## Given task 1
In the listing that follows the text on hyperparameter tuning, replace "flag icon" with "bookmark icon" and leave everything else unchanged. Omit the pictures from your answer.

## Text provided
==*==

Hyperparameter tuning with Amazon SageMaker for molecular property prediction
Contents
Background
This example notebook demonstrates a graph-based molecular property prediction model with automatic hyperparameter tuning. The implementation is based on DGL and PyTorch. To find the best hyperparameters, it leverages SageMaker to kick off multiple training jobs with different hyperparameter combinations. In this example, you use the Amazon SageMaker Python SDK to create a hyperparameter tuning job.
Setup
This notebook was created and tested on an ml.p3.2xlarge notebook instance.
Prerequisites * Before you start this tutorial, review the pytorch-gcn-tox21.ipynb example and ensure you have an account under your Amazon Elastic Container Registry (Amazon ECR) specified by {account}.dkr.ecr.{region}.amazonaws.com/sagemaker-dgl-pytorch-gcn-tox21:latest. * An S3 bucket and prefix exists that you want to use for training and model data. This should be within the same Region as the notebook instance, training, and hosting. * An IAM role ARN exists that you are going to
use to give training and hosting access to your data. See the documentation for more details on creating these. Note that if a role is not associated with the current notebook instance, or more than one role is required for training or hosting, you should replace sagemaker.get_execution_role() with the appropriate full IAM role ARN strings.
[ ]:
import sagemaker
from sagemaker import get_execution_role
from sagemaker.session import Session
# Setup session
sess = sagemaker.Session()
# S3 bucket for saving code and model artifacts.
# Feel free to specify a different bucket here if you wish.
bucket = sess.default_bucket()
# Location to put your custom code.
custom_code_upload_location = "customcode"
# IAM execution role that gives Amazon SageMaker access to resources in your AWS account.
# Use the Amazon SageMaker Python SDK to get the role from the notebook environment.
role = get_execution_role()
Code
To run Docker containers with Amazon SageMaker, provide a Python script for the container to run. In this example, main.py provides all the code you need to train an Amazon SageMaker model.

==*==

## Given data
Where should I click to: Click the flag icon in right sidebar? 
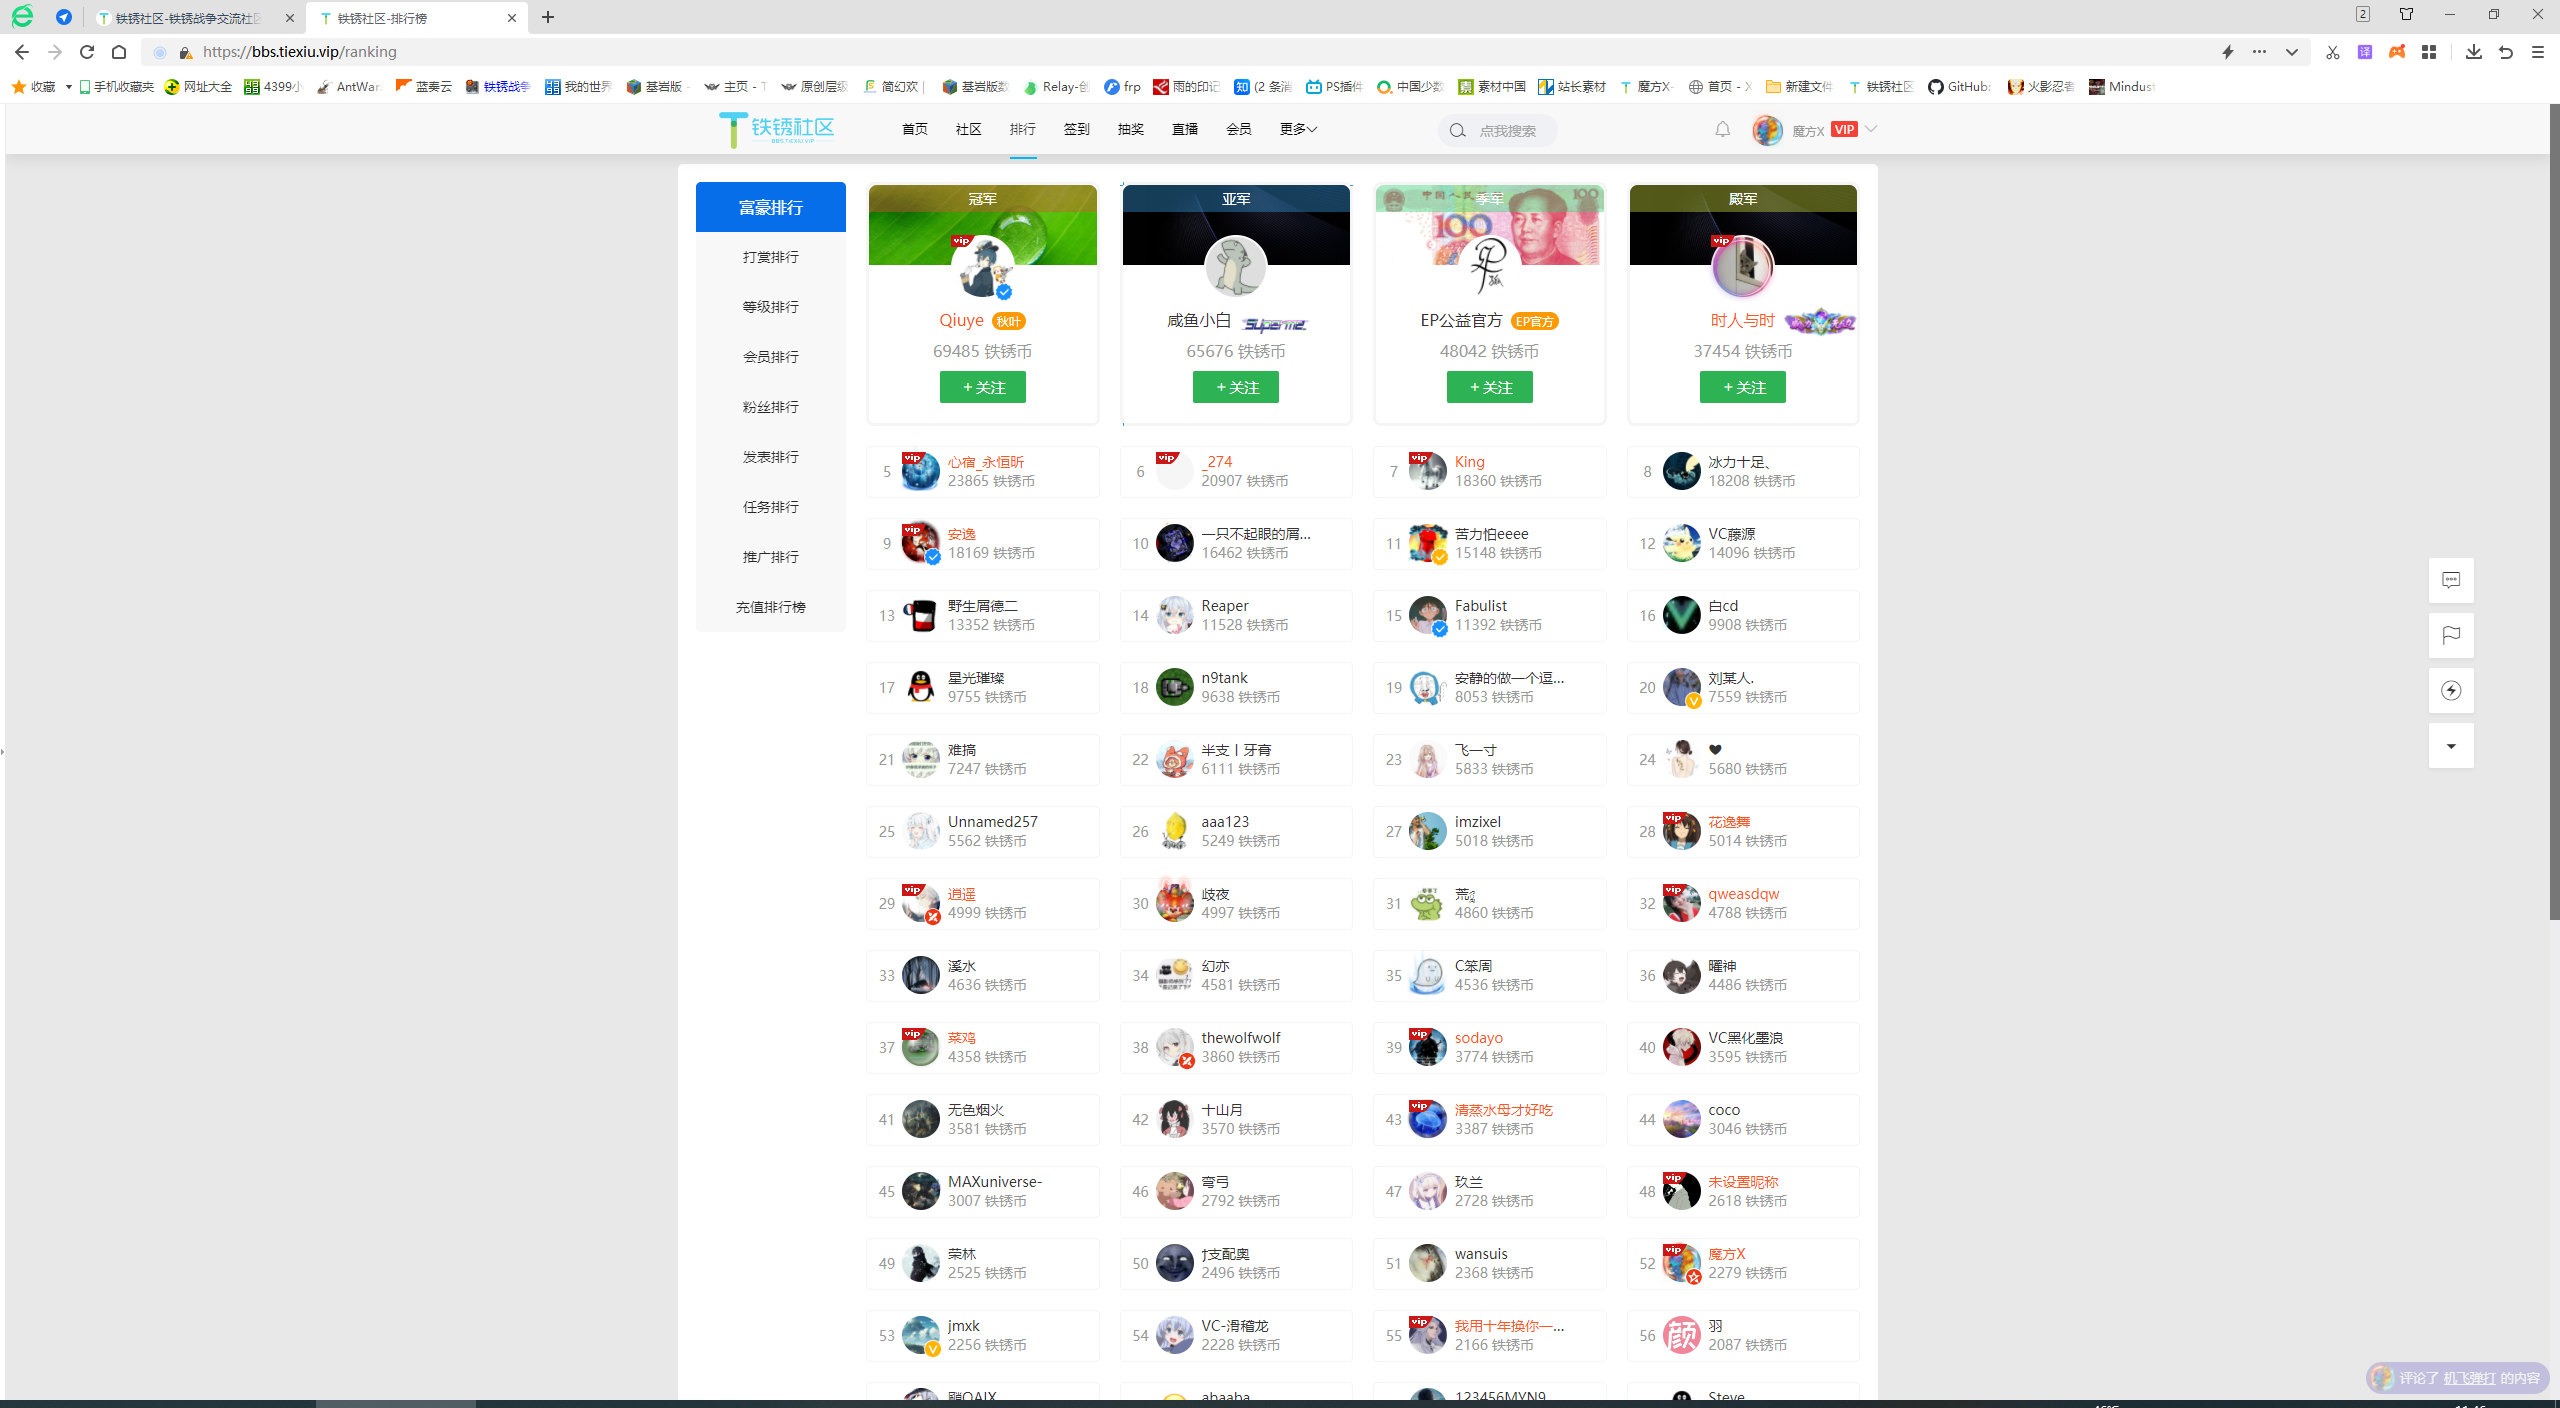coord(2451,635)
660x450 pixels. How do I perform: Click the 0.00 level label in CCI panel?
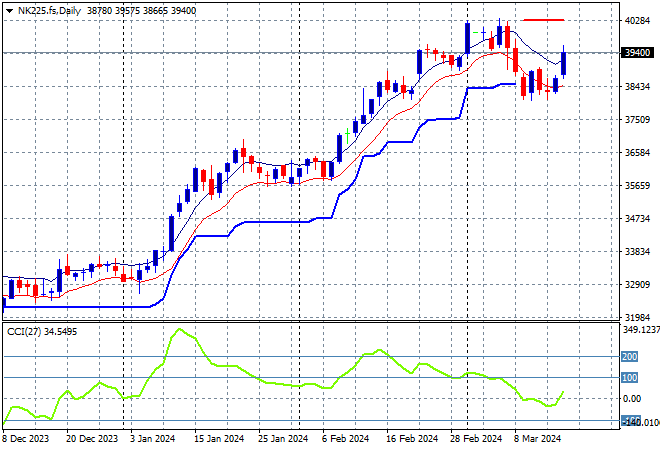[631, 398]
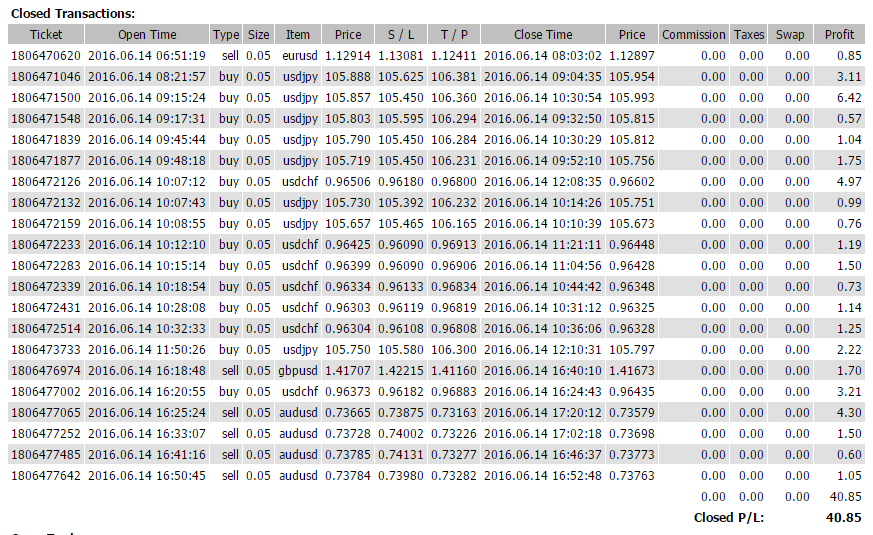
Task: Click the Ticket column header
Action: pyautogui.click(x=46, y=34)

==*==

## Given task 2
Recast the paragraph of the text on hyperparameter tuning that begins "This example notebook demonstrates" as a short bulleted list, keeping its main facts.

## Right answer 1
Where should I click to: Click the bookmark icon in right sidebar? 
coord(2451,635)
660x450 pixels. How do I perform: Click the 0.00 level label in CCI panel?
[631, 398]
Task: Click the Ticket column header
Action: pyautogui.click(x=46, y=34)

## Right answer 2
- Demonstrates a graph-based molecular property prediction model with automatic hyperparameter tuning.
- Built on DGL and PyTorch.
- Uses SageMaker to launch multiple training jobs with different hyperparameter combinations to find the best hyperparameters.
- Creates the hyperparameter tuning job with the Amazon SageMaker Python SDK.